A couple of things planned for the project were dropped along the way. One idea was to use capacitive switches for the controls, however this was dropped in favour of the knock knock switch and simple top panel buttons. A clear plastic housing for the back of the cottage was planned but got cut at the end due to time constraints. A rather crazy idea of using a model railway smoke generator to provide a smoking chimney (on cold days) was also abandoned.

 

The Low Battery signal from the charging board is wired to the protoshield but nothing is done with it. That could be wired to one of the inputs and read in the code.

 

As mentioned above improving the boot speed would be a significant improvement to the system.

 

The Infineon shield was investigated to see if the Flashing and colour cycling functions could be offloaded to it's MCU. This required a special cable and software so was not attempted.

 

Conclusions

 

The design challenge has definitely lived up to it's name, it was very challenging.
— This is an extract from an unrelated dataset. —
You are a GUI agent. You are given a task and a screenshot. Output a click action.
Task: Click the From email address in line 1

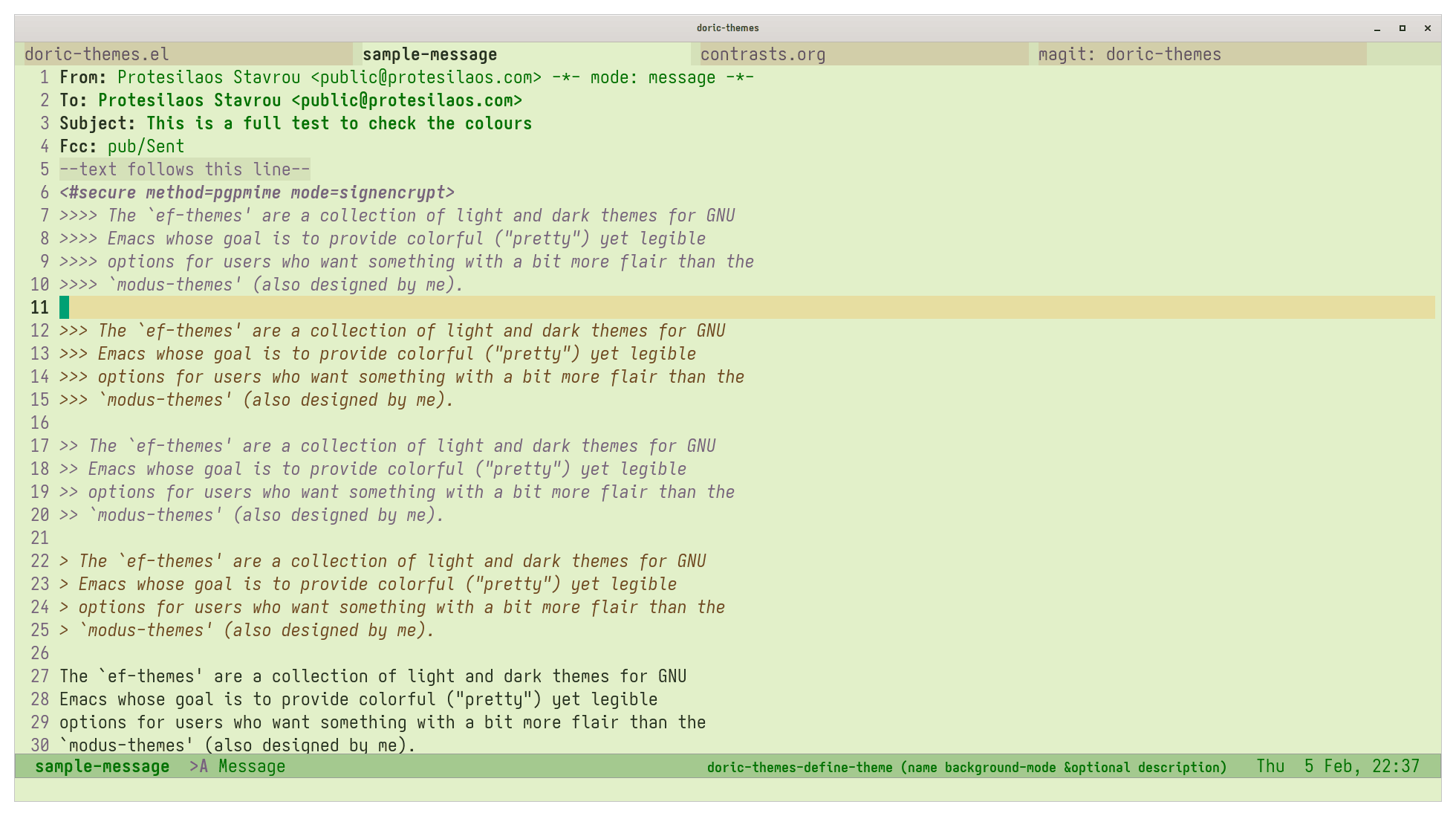click(426, 77)
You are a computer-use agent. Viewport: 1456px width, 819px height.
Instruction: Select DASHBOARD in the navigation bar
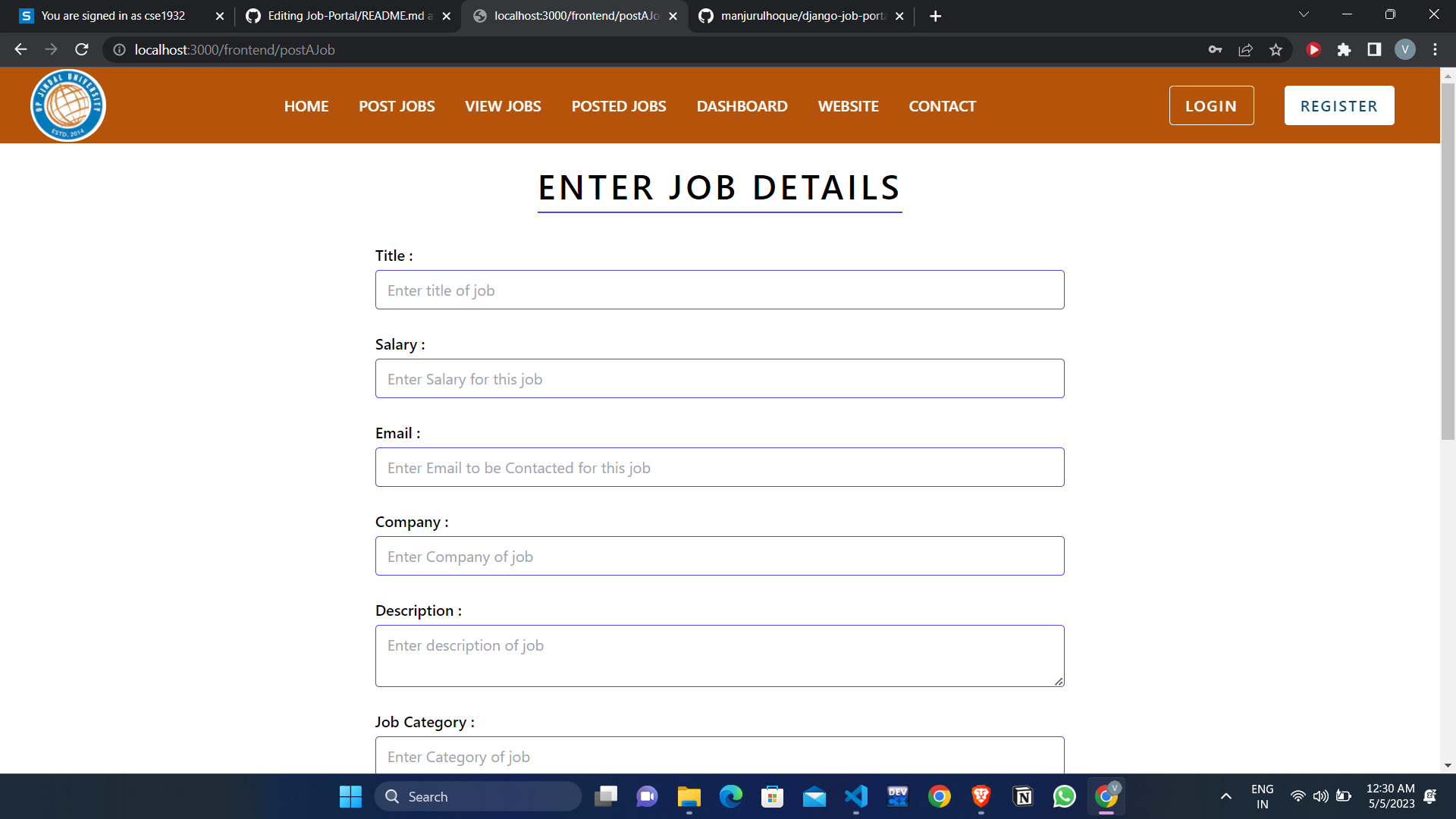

I've learnt a lot about embedded systems during this project, from interrupts and low power options on the Atmel microcontroller to MOSFETs and power control thanks to Infineon. I've also learnt a lot about 3D printing and designing models to make them print reliably. One of my key lesson's learnt is keeping an eye on the physical space required for connectors so that they don't clash with other components.

 

I'm happy will the end result and enjoyed making the Enchanted Cottage, and I'd like to thank Element14 for giving me the opportunity to participate.

 

Finale

And so our enchanting tale comes to its end. If you go down to the forest, there in a little clearing you will find an Enchanted Cottage. If you knock on the door then a delightful couple will pop out to tell you the weather. But be careful not to stay too long as you might bump into the wolf.